The researchers also pitted SIMA against an AI agent trained without verbal input.in no man's skyFor example, SIMA had an average success rate of 34%. Other AIs averaged only 11%, a performance researchers describe as “adequate but purposeless.” These results further suggest that language is an important factor in SIMA performance.
“This study is the first to demonstrate that an agent can understand a wide range of game worlds and perform tasks within them, following natural language instructions, just as humans can,” the researchers said.
That being said, don't expect SIMA to immediately help you conquer a particularly difficult game.in no man's skydespite strict screening criteria, human players achieved a 60% success rate.
Similarly, because these games are complex, often combining dozens of potential interactions and hundreds of objects at any given moment, the researchers say the instructions “can be completed in about 10 seconds.” limited to things. It remains to be seen whether future iterations of SIMA will be able to manage the long-term, multi-layered planning of an average group of middle school students. Mine Craft Players manage every Saturday night.
The team published their findings in a technical report.
Think beyond the game
SIMA is a work in progress, and as the researchers look to the future, they hope to expand the game portfolio to include new 3D environments and larger data sets to scale up SIMA's capabilities. . Still, they think preliminary results are promising.
“Learning to play just one video game is a technical feat for an AI system, but learning to follow instructions in a variety of game settings unlocks an AI agent that is more useful in any environment. “Our research shows how the functionality of advanced AI models can be translated into useful real-world actions through language interfaces,” they write.
If we want AI to exist and operate all over the world, whether in cars or robots, virtual environments give researchers a safer and less wasteful way to test these systems.

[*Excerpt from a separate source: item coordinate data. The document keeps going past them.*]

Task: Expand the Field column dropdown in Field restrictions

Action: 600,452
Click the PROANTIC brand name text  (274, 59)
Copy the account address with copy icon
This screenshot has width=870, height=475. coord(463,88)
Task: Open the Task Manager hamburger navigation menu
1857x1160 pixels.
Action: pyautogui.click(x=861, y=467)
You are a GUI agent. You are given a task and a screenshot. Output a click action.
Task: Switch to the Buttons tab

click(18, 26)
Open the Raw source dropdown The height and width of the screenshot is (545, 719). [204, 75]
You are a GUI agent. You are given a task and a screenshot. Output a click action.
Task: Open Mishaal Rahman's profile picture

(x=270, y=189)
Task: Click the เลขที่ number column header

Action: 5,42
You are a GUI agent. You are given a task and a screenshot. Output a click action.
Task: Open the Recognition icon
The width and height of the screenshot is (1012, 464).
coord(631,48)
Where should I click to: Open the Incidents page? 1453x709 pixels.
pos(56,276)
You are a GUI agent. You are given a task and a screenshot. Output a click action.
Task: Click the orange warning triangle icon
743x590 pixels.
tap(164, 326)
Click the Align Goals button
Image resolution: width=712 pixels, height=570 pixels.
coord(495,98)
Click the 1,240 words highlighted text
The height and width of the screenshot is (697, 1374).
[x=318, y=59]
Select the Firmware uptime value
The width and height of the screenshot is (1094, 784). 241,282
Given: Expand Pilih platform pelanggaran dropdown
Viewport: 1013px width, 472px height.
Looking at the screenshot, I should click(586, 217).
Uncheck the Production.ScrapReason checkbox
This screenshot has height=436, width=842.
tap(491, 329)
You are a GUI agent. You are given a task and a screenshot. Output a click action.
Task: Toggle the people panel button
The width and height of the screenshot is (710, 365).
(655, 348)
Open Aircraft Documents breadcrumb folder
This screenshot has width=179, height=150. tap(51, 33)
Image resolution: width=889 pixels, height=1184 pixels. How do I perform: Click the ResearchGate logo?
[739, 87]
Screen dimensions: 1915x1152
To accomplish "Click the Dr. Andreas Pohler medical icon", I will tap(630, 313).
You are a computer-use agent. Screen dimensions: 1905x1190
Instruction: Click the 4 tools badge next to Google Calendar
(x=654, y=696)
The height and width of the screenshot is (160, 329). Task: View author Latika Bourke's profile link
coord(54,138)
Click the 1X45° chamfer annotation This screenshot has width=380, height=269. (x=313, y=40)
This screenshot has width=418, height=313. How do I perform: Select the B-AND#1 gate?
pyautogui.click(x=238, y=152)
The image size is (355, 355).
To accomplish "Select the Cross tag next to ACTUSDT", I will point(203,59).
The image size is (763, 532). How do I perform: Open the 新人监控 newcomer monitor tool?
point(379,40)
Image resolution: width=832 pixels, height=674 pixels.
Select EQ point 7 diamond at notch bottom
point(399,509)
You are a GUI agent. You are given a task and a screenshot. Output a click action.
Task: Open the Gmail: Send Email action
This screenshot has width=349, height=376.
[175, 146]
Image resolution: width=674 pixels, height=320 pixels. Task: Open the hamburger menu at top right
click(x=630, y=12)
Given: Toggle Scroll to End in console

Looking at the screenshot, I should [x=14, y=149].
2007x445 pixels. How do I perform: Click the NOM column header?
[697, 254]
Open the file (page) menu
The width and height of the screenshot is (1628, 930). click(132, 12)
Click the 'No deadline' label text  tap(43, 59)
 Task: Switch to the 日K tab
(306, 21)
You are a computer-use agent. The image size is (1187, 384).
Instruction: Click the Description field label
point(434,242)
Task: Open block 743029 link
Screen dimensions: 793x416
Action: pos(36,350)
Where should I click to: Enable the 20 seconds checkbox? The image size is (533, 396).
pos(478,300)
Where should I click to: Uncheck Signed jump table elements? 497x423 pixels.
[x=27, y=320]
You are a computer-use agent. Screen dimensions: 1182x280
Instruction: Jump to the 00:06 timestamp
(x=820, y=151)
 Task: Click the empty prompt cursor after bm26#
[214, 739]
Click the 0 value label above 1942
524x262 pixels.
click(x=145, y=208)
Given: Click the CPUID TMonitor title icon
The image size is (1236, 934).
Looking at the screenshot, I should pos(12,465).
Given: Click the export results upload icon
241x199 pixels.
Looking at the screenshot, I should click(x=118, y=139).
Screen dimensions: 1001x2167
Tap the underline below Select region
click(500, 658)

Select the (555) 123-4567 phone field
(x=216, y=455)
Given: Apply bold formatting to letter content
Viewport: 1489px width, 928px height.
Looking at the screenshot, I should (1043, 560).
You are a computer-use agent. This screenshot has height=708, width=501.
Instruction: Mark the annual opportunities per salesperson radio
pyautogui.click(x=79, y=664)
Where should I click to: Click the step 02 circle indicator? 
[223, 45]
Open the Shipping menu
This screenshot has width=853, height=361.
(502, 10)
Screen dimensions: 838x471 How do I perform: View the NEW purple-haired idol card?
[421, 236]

If the AI crashes the car it is learning to drive in the virtual world, it can try again after learning its lessons. Crashing a car in the real world causes much more damage, even if it's not fatal. Once trained, the same language instructions can be used to direct the AI outside of the virtual setting. This is possible even if the AI is trained as a goat.
“Doing so makes SIMA an ideal platform for conducting cutting-edge research on securely grounded languages and pre-trained models in complex environments, thereby helping to address fundamental challenges in AGI. ”, the researchers conclude.